» Given exercise
Recast every line of the items below as a JSON list of strings, one string per line, with blank lines left out.
+++ Input data +++
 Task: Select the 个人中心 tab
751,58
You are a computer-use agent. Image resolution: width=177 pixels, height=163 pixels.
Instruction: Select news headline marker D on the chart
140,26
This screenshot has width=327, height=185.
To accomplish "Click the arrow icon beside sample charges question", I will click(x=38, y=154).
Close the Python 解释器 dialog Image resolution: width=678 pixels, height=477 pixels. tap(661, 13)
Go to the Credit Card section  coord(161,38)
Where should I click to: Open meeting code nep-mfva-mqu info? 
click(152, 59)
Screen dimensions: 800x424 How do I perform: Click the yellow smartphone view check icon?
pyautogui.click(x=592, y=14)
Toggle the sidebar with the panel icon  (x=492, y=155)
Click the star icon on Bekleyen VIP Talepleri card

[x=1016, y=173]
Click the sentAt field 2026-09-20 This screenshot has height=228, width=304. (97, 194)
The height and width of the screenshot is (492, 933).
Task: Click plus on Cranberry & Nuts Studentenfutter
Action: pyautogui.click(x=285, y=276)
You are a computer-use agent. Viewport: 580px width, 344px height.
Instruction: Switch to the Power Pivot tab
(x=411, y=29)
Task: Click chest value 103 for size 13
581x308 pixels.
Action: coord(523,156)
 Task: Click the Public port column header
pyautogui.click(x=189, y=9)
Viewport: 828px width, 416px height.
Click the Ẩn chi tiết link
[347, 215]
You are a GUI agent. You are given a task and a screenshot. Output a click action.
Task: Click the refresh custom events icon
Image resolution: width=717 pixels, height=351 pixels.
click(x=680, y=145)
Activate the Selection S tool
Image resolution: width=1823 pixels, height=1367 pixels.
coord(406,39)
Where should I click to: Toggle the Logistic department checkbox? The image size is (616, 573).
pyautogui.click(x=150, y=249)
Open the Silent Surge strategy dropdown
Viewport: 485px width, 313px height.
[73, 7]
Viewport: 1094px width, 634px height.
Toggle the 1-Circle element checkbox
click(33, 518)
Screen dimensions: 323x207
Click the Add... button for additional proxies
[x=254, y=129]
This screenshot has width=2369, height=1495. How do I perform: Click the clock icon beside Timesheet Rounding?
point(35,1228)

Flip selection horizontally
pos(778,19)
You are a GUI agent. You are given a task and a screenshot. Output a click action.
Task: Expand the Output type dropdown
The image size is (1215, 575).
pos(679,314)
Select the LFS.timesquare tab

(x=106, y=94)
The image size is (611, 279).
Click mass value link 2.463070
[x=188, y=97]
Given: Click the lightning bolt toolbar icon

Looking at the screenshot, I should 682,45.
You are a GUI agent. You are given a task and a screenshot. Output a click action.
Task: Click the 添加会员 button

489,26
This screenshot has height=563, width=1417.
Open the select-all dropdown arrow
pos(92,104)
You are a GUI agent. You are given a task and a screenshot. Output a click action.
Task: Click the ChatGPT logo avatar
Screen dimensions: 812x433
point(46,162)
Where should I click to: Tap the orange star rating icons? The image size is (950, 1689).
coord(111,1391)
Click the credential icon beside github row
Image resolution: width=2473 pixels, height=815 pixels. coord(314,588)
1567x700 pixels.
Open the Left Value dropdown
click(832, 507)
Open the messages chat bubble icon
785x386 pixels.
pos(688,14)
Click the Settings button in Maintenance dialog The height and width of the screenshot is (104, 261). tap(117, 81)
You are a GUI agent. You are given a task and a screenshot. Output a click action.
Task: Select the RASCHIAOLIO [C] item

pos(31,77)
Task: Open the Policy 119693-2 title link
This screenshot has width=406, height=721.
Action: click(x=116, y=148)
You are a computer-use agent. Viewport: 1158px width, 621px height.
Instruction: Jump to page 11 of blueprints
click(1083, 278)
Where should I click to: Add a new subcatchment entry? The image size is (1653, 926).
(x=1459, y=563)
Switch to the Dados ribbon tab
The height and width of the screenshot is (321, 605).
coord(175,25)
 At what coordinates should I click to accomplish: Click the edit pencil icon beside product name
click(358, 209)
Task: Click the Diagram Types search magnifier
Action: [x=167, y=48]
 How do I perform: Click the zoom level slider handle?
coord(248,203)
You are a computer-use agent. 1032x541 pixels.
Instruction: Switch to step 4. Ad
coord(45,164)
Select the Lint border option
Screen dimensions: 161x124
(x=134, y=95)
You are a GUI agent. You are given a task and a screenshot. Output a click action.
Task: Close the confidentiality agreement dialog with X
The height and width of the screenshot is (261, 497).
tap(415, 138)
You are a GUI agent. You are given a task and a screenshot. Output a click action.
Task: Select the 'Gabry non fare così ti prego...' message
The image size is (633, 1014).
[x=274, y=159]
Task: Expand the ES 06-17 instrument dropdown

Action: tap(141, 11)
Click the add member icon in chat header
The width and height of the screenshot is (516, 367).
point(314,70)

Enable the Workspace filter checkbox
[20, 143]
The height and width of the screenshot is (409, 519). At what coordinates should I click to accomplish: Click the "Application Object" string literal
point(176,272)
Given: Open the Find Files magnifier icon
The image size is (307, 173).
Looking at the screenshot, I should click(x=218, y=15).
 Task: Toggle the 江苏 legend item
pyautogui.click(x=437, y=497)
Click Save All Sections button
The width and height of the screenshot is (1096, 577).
+++
» Reply
[
  " Task: Select the 个人中心 tab",
  "751,58",
  "You are a computer-use agent. Image resolution: width=177 pixels, height=163 pixels.",
  "Instruction: Select news headline marker D on the chart",
  "140,26",
  "This screenshot has width=327, height=185.",
  "To accomplish \"Click the arrow icon beside sample charges question\", I will click(x=38, y=154).",
  "Close the Python 解释器 dialog Image resolution: width=678 pixels, height=477 pixels. tap(661, 13)",
  "Go to the Credit Card section  coord(161,38)",
  "Where should I click to: Open meeting code nep-mfva-mqu info? ",
  "click(152, 59)",
  "Screen dimensions: 800x424 How do I perform: Click the yellow smartphone view check icon?",
  "pyautogui.click(x=592, y=14)",
  "Toggle the sidebar with the panel icon  (x=492, y=155)",
  "Click the star icon on Bekleyen VIP Talepleri card",
  "[x=1016, y=173]",
  "Click the sentAt field 2026-09-20 This screenshot has height=228, width=304. (97, 194)",
  "The height and width of the screenshot is (492, 933).",
  "Task: Click plus on Cranberry & Nuts Studentenfutter",
  "Action: pyautogui.click(x=285, y=276)",
  "You are a computer-use agent. Viewport: 580px width, 344px height.",
  "Instruction: Switch to the Power Pivot tab",
  "(x=411, y=29)",
  "Task: Click chest value 103 for size 13",
  "581x308 pixels.",
  "Action: coord(523,156)",
  " Task: Click the Public port column header",
  "pyautogui.click(x=189, y=9)",
  "Viewport: 828px width, 416px height.",
  "Click the Ẩn chi tiết link",
  "[347, 215]",
  "You are a GUI agent. You are given a task and a screenshot. Output a click action.",
  "Task: Click the refresh custom events icon",
  "Image resolution: width=717 pixels, height=351 pixels.",
  "click(x=680, y=145)",
  "Activate the Selection S tool",
  "Image resolution: width=1823 pixels, height=1367 pixels.",
  "coord(406,39)",
  "Where should I click to: Toggle the Logistic department checkbox? The image size is (616, 573).",
  "pyautogui.click(x=150, y=249)",
  "Open the Silent Surge strategy dropdown",
  "Viewport: 485px width, 313px height.",
  "[73, 7]",
  "Viewport: 1094px width, 634px height.",
  "Toggle the 1-Circle element checkbox",
  "click(33, 518)",
  "Screen dimensions: 323x207",
  "Click the Add... button for additional proxies",
  "[x=254, y=129]",
  "This screenshot has width=2369, height=1495. How do I perform: Click the clock icon beside Timesheet Rounding?",
  "point(35,1228)",
  "Flip selection horizontally",
  "pos(778,19)",
  "You are a GUI agent. You are given a task and a screenshot. Output a click action.",
  "Task: Expand the Output type dropdown",
  "The image size is (1215, 575).",
  "pos(679,314)",
  "Select the LFS.timesquare tab",
  "(x=106, y=94)",
  "The image size is (611, 279).",
  "Click mass value link 2.463070",
  "[x=188, y=97]",
  "Given: Click the lightning bolt toolbar icon",
  "Looking at the screenshot, I should 682,45.",
  "You are a GUI agent. You are given a task and a screenshot. Output a click action.",
  "Task: Click the 添加会员 button",
  "489,26",
  "This screenshot has height=563, width=1417.",
  "Open the select-all dropdown arrow",
  "pos(92,104)",
  "You are a GUI agent. You are given a task and a screenshot. Output a click action.",
  "Task: Click the ChatGPT logo avatar",
  "Screen dimensions: 812x433",
  "point(46,162)",
  "Where should I click to: Tap the orange star rating icons? The image size is (950, 1689).",
  "coord(111,1391)",
  "Click the credential icon beside github row",
  "Image resolution: width=2473 pixels, height=815 pixels. coord(314,588)",
  "1567x700 pixels.",
  "Open the Left Value dropdown",
  "click(832, 507)",
  "Open the messages chat bubble icon",
  "785x386 pixels.",
  "pos(688,14)",
  "Click the Settings button in Maintenance dialog The height and width of the screenshot is (104, 261). tap(117, 81)",
  "You are a GUI agent. You are given a task and a screenshot. Output a click action.",
  "Task: Select the RASCHIAOLIO [C] item",
  "pos(31,77)",
  "Task: Open the Policy 119693-2 title link",
  "This screenshot has width=406, height=721.",
  "Action: click(x=116, y=148)",
  "You are a computer-use agent. Viewport: 1158px width, 621px height.",
  "Instruction: Jump to page 11 of blueprints",
  "click(1083, 278)",
  "Where should I click to: Add a new subcatchment entry? The image size is (1653, 926).",
  "(x=1459, y=563)",
  "Switch to the Dados ribbon tab",
  "The height and width of the screenshot is (321, 605).",
  "coord(175,25)",
  " At what coordinates should I click to accomplish: Click the edit pencil icon beside product name",
  "click(358, 209)",
  "Task: Click the Diagram Types search magnifier",
  "Action: [x=167, y=48]",
  " How do I perform: Click the zoom level slider handle?",
  "coord(248,203)",
  "You are a computer-use agent. 1032x541 pixels.",
  "Instruction: Switch to step 4. Ad",
  "coord(45,164)",
  "Select the Lint border option",
  "Screen dimensions: 161x124",
  "(x=134, y=95)",
  "You are a GUI agent. You are given a task and a screenshot. Output a click action.",
  "Task: Close the confidentiality agreement dialog with X",
  "The height and width of the screenshot is (261, 497).",
  "tap(415, 138)",
  "You are a GUI agent. You are given a task and a screenshot. Output a click action.",
  "Task: Select the 'Gabry non fare così ti prego...' message",
  "The image size is (633, 1014).",
  "[x=274, y=159]",
  "Task: Expand the ES 06-17 instrument dropdown",
  "Action: tap(141, 11)",
  "Click the add member icon in chat header",
  "The width and height of the screenshot is (516, 367).",
  "point(314,70)",
  "Enable the Workspace filter checkbox",
  "[20, 143]",
  "The height and width of the screenshot is (409, 519). At what coordinates should I click to accomplish: Click the \"Application Object\" string literal",
  "point(176,272)",
  "Given: Open the Find Files magnifier icon",
  "The image size is (307, 173).",
  "Looking at the screenshot, I should click(x=218, y=15).",
  " Task: Toggle the 江苏 legend item",
  "pyautogui.click(x=437, y=497)",
  "Click Save All Sections button",
  "The width and height of the screenshot is (1096, 577)."
]